- _Problem A_: In the article on coronavirus-related deaths in Suffolk, what death rate per 100,000 did the borough of Ipswich record?
- _Problem B_: Carry on the article about coronavirus deaths in Suffolk, starting after its final sentence.

- _Quoted passage_:
■ ■ ■

Which areas of Suffolk have seen the highest number of coronavirus-related deaths?
PUBLISHED: 20:26 01 May 2020 | UPDATED: 12:10 03 May 2020
Figures have revealed the local authority areas of Suffolk with the highest amount of coronavirus deaths – and how they compare to other parts of the country.
According to the ONS, 241 people died in the county between March 1 and April 17 after contracting the virus. The figure covers those who have died in all settings, including hospitals.
The borough of Ipswich had the highest rate of coronavirus-related deaths per 100,000 at 33.4, with Suffolk Coastal (East Suffolk) and Waveney following behind at 19. Mid Suffolk recorded 17.5 deaths per 100,000 and Babergh 12.1
More urbanised areas recorded higher mortality rates for the virus nationwide, although Norwich – which has a population 80,000 higher than Ipswich – recorded just 2.5 deaths per 100,000, the lowest in England and Wales.
Nationally, Ipswich stood at 56 out of 112 towns and cities in terms of its death rate.
David Ellesmere, leader of Ipswich Borough Council, said the figures serve as a reminder for people to continue following government guidance on social distancing.
Mr Ellesmere said: “Obviously we have had a number of deaths in our town and every one of those is a tragedy for their families.

■ ■ ■

- _Recorded data_:

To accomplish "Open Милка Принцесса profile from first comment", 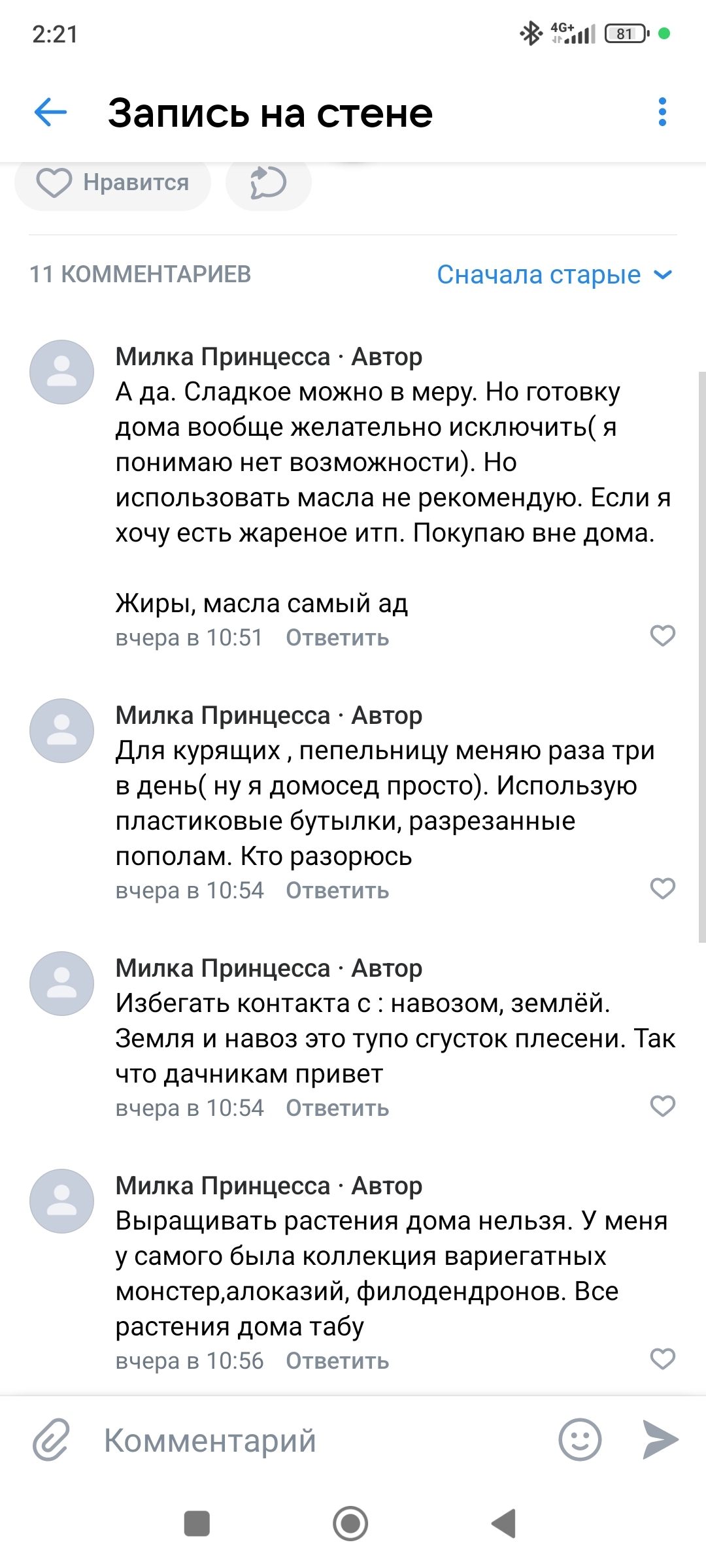I will coord(222,357).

■ ■ ■

- _Answer area A_: 33.4 deaths per 100,000.

- _Answer area B_:
“Looking at other similar towns and cities, Ipswich could have seen a lower amount of deaths but at the same time, it could have even seen a higher number. Again, people need to follow government guidance to ensure we do not see more deaths.”
The data also revealed lower income areas of the country have seen a higher rate of coronavirus-related deaths, with the poorest parts of England recording 55 deaths per 100,000 compared to 25 in the wealthiest areas.
Mortality rates generally tend to be higher in lower income areas, although the ONS said coronavirus is appearing to further fuel the discrepancy.
To Mr Ellesmere however, the issue of deprivation has not rung true for Ipswich.
He said: “There have been questions regarding deprivation, but for Ipswich there is no particular rhyme or reason as to why some areas have seen more deaths. Westgate for example, which is an area which sadly does suffer from higher amounts of deprivation, has seen less deaths than St Margarets, which is typically a more well-off part of the town.”